Task to complete: Pull out every line in the rows below that contains the string "width".

▬▬▬▬▬▬

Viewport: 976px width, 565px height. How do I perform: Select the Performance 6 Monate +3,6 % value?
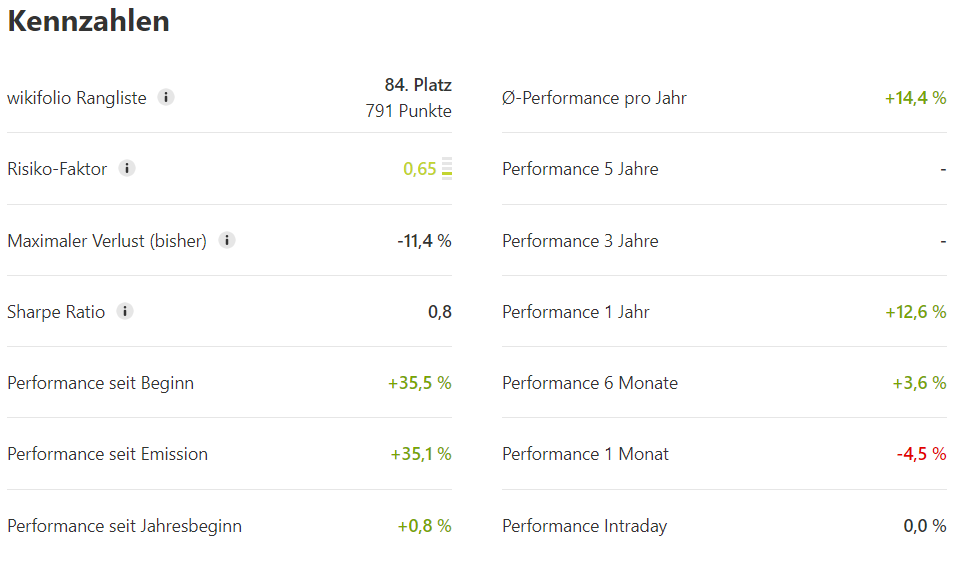point(919,383)
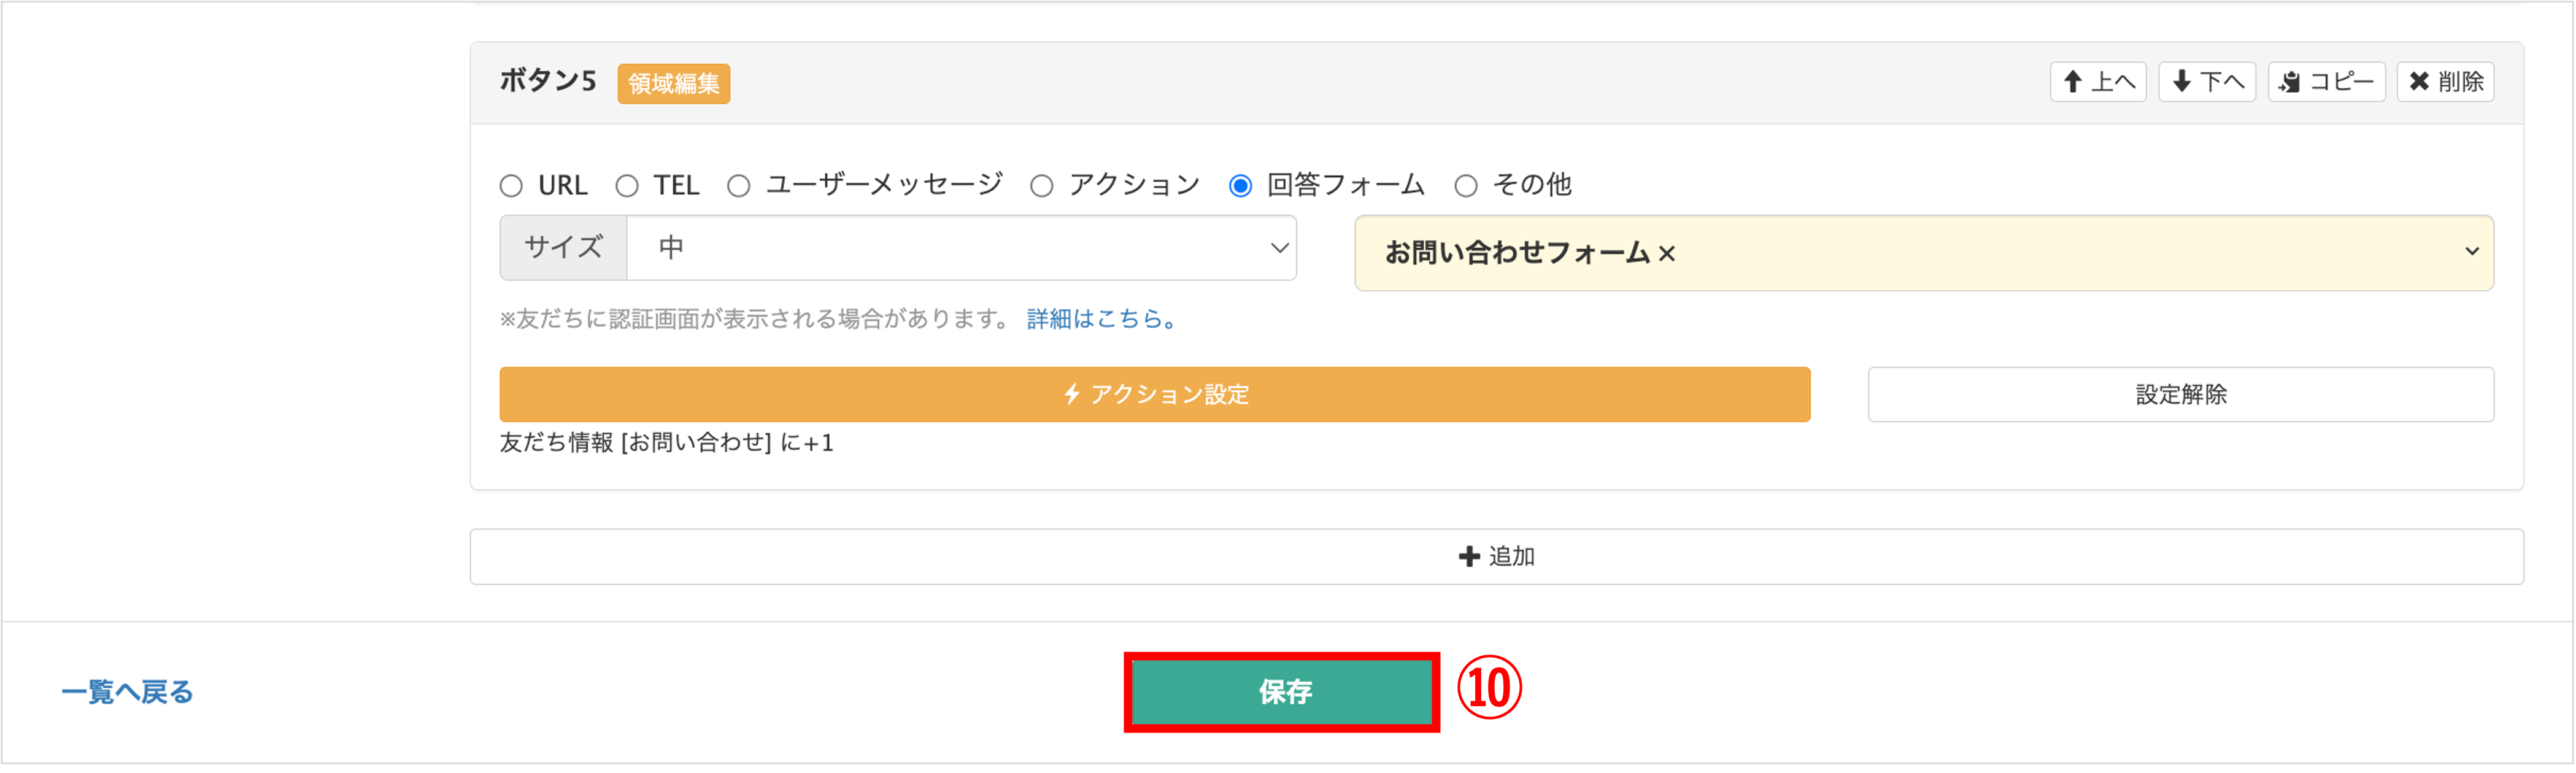The image size is (2576, 773).
Task: Click the X delete icon for Button 5
Action: (x=2419, y=82)
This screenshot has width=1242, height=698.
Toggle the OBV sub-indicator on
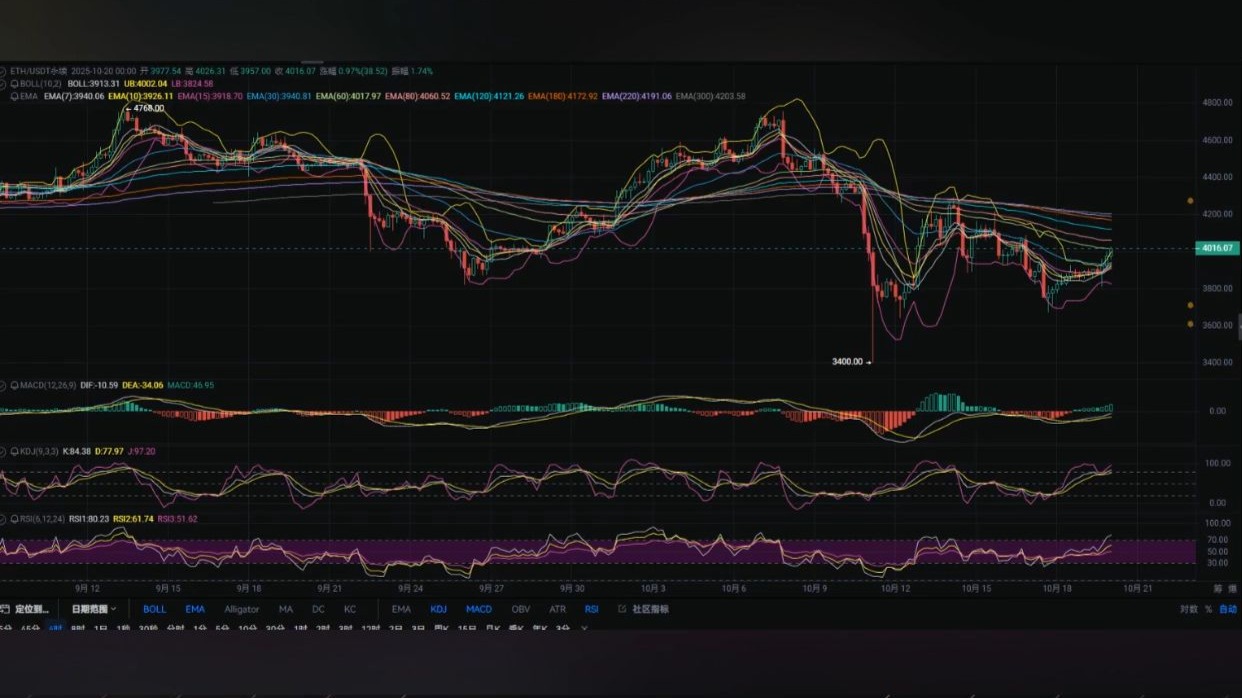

▬▬▬▬▬▬

Answer below:
Viewport: 976px width, 565px height. How do I perform: Select the Performance 6 Monate +3,6 % value?
This screenshot has width=1242, height=698.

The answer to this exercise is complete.